I’ve always thought that Wendy is a bit bossy, making all the boys, including Peter, take their medicine before going to bed (reminds me of, as a child, having to swallow a spoonful of cod liver oil every night. Yuck!) but she’s nice as well, very sensible, definitely the right person to be mother to the Lost Boys. And Betteridge is totally Wendy—a lovely performance.

There’s a touch of the steel in Andrews’s portrayal of Peter, a strong determination that he will not grow up but will continue to have a different adventure every day. As he flies over our heads, determination in every line of his face and body, finger pointing forward and to the future, he really is a hero.

As ever—it hardly needs saying, for there are so many excellent young singers and dancers out there—the five girls of the Ensemble are worked hard, constantly changing costumes, moving from routine to routine, and doing it all with a smoothness which shows great skill, energy and commitment, proving yet again that we have strength in depth in musical theatre in this country. And a special word for the three Pirate Crew ‘Nitwits’ (William Beckerleg, Morgan Chambers and Alex Middlebrook) whose acrobatic display on trampoline and vaulting horse towards the end was jaw-dropping.

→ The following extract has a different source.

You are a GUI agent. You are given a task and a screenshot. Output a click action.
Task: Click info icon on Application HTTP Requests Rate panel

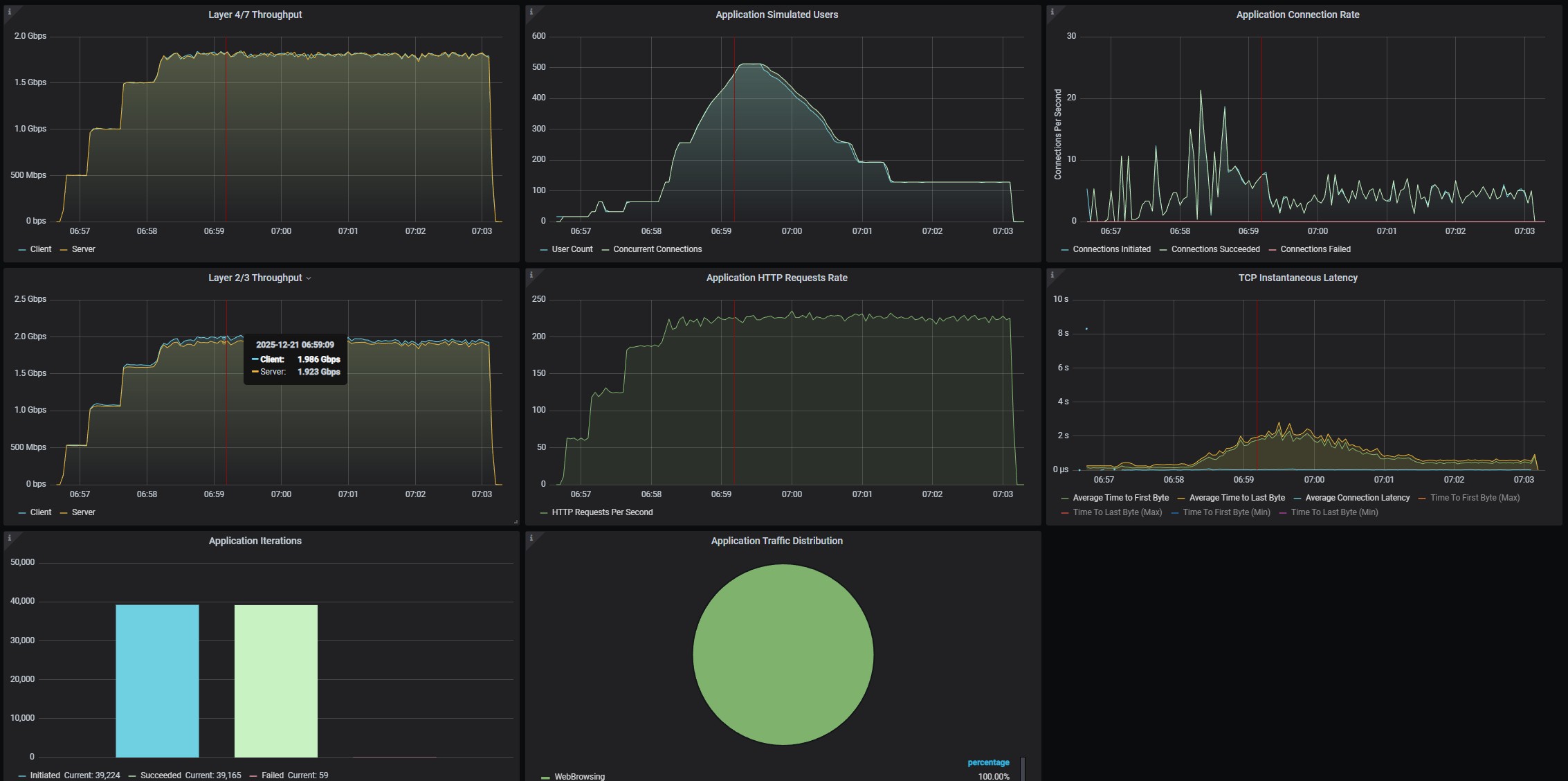(x=531, y=274)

What I particularly liked was that all of the elements of Barrie’s story were there and that the atmosphere of the early twentieth century milieu of the original has been retained and that the panto is just another way of telling the story.

I confess I was not looking forward to this. Peter Pan the panto has always been a bit of a disappointment to me, more panto than Pan really, but this got the balance just right. In the end I really enjoyed it!